Canada: Compliance Is Just The Beginning: CASL And Business Transactions

Last Updated: April 11 2014
Article by David Spratley

Many businesses are taking steps to comply with Canada's new anti-spam legislation ("CASL"), which is coming into force on July 1, 2014. However, CASL compliance should not be the end of the story for businesses or their lawyers. Once in force, CASL will introduce new issues to consider and address in commercial transactions – and it is prudent to start thinking about those issues now.

What's Up with CASL?

CASL deals largely, though not exclusively, with "commercial electronic messages" or "CEMs": electronic messages (including e-mail and text messages) that are sent for commercial reasons. Generally, CASL prohibits sending CEMs without express or implied consent and requires that all CEMs have certain content.

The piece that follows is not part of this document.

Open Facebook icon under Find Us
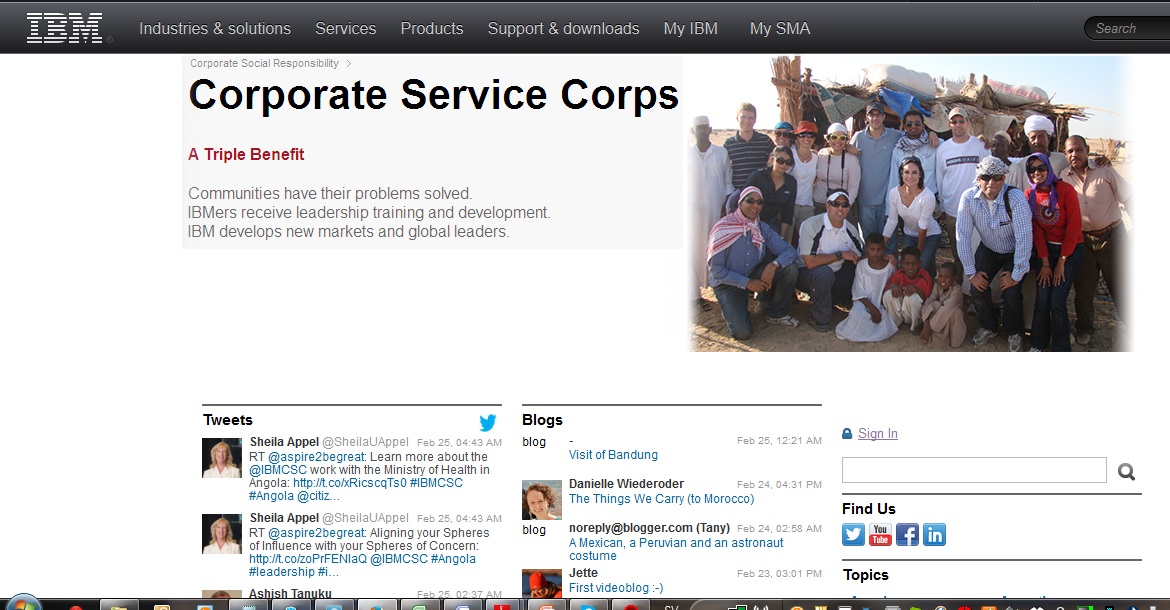1170x610 pixels. pos(907,535)
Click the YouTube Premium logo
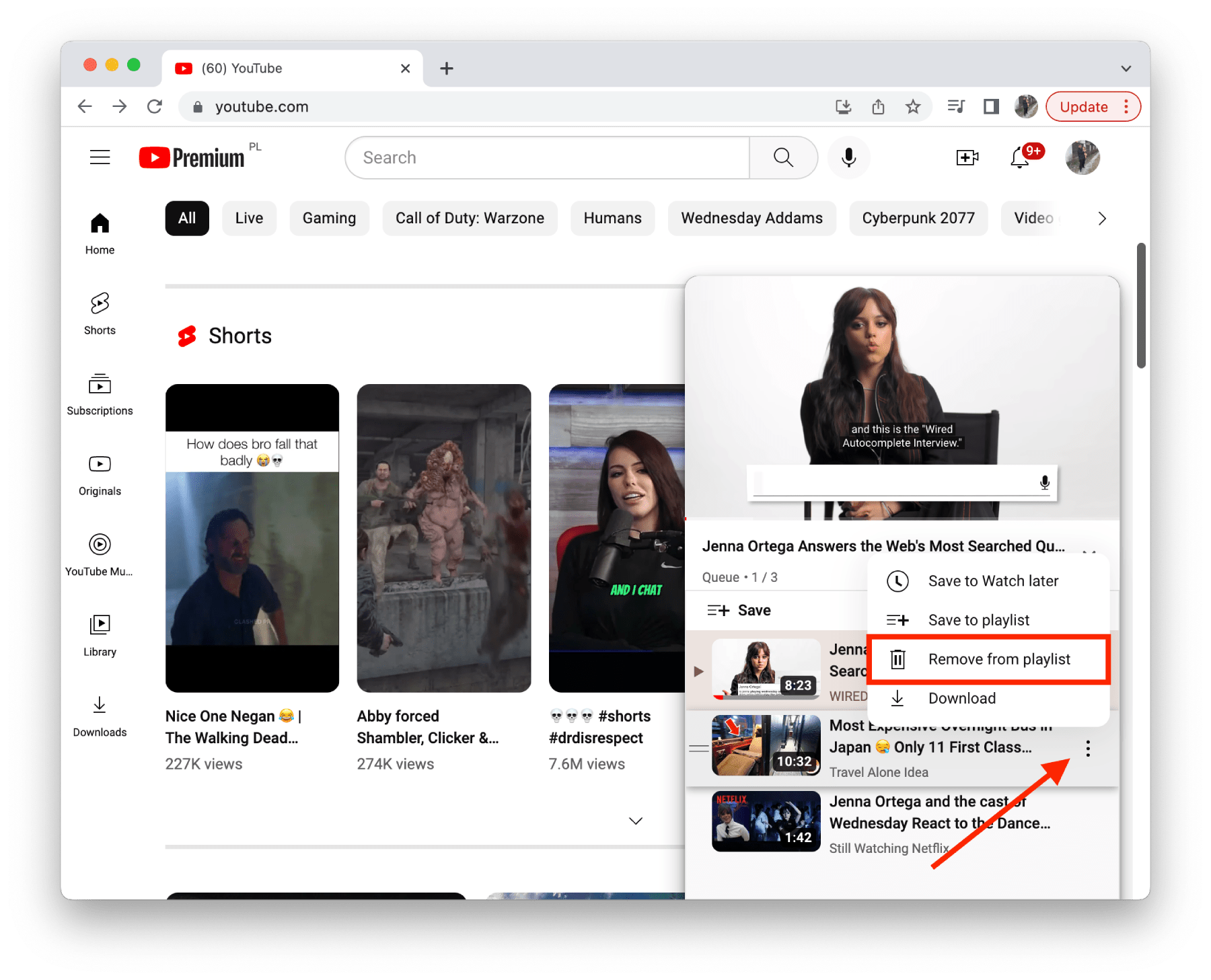 click(190, 157)
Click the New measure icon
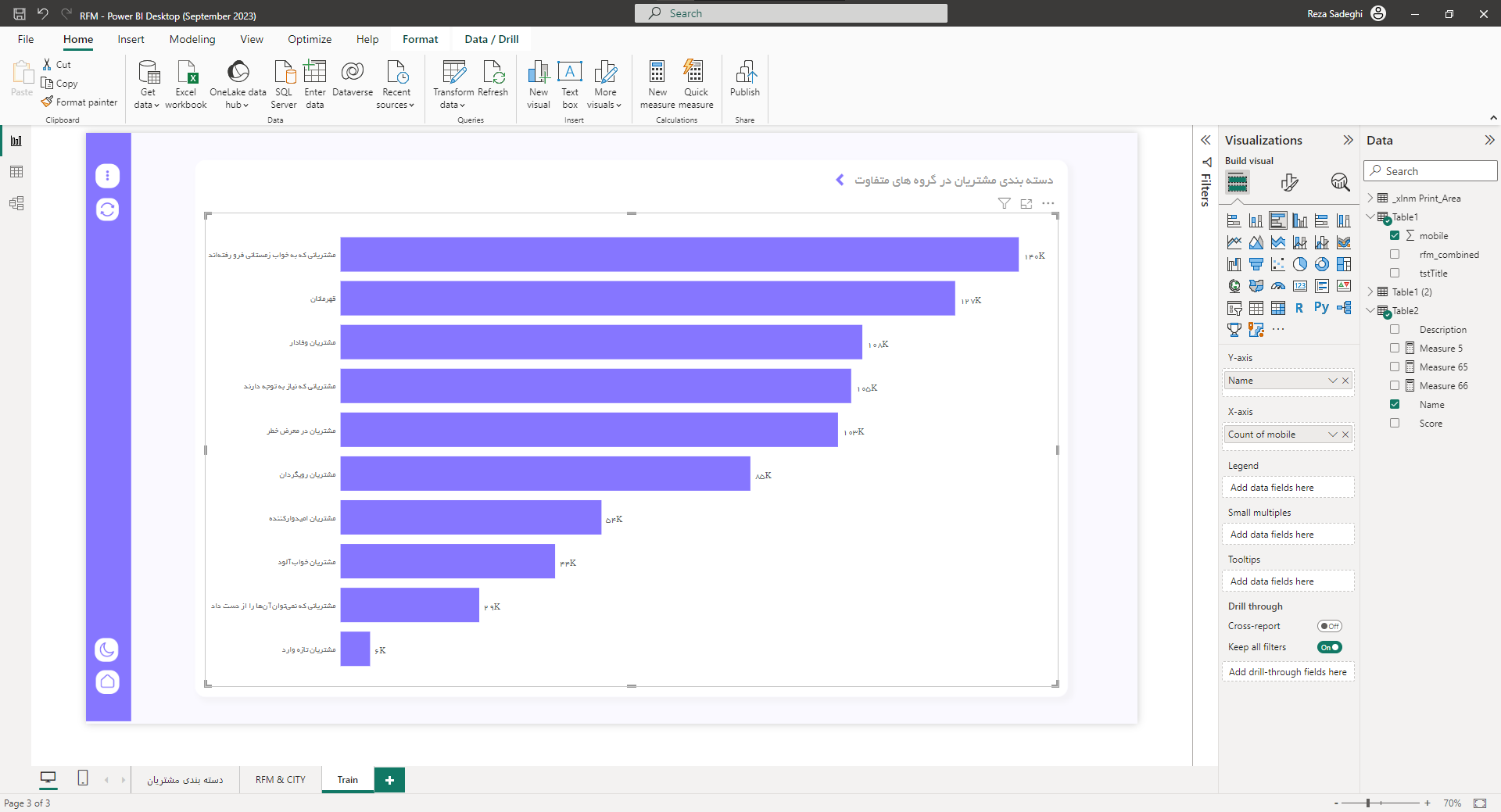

CASL also prohibits anyone from installing a computer program on any other person's computer system in the course of a commercial activity without express consent. There is no implied consent mechanism as there is for CEMs, although there are some limited exceptions where express consent is deemed to have occurred. The computer program provisions are meant to address malware and spyware, but are broadly worded and have much broader application.

Finally, CASL violations can trigger significant penalties. The maximum administrative penalty for a violation by a business is $10 million, and directors and officers may be personally liable for their company's violations. There is also a private right of action that allows individuals to sue for CASL breaches, though it does not come into force until 2017.

CASL and Commercial Transactions – What Do We Know?

CASL itself has little to say about commercial transactions. In fact, CASL only says that if a person has an "existing business relationship" with another person (this is one of CASL's key "implied consent" mechanisms), a buyer of the first person's business is considered to have the same "existing business relationship". That is, the buyer in an asset transaction essentially assumes the seller's "existing business relationships" under CASL (the provision appears to have no relevance to a share purchase, since the first "person" would not change). The buyer can therefore continue sending CEMs to those individuals while the "existing business relationship" continues (or until they opt out). There does not appear to be any need to document this "assumption" of existing business relationships in the purchase agreement.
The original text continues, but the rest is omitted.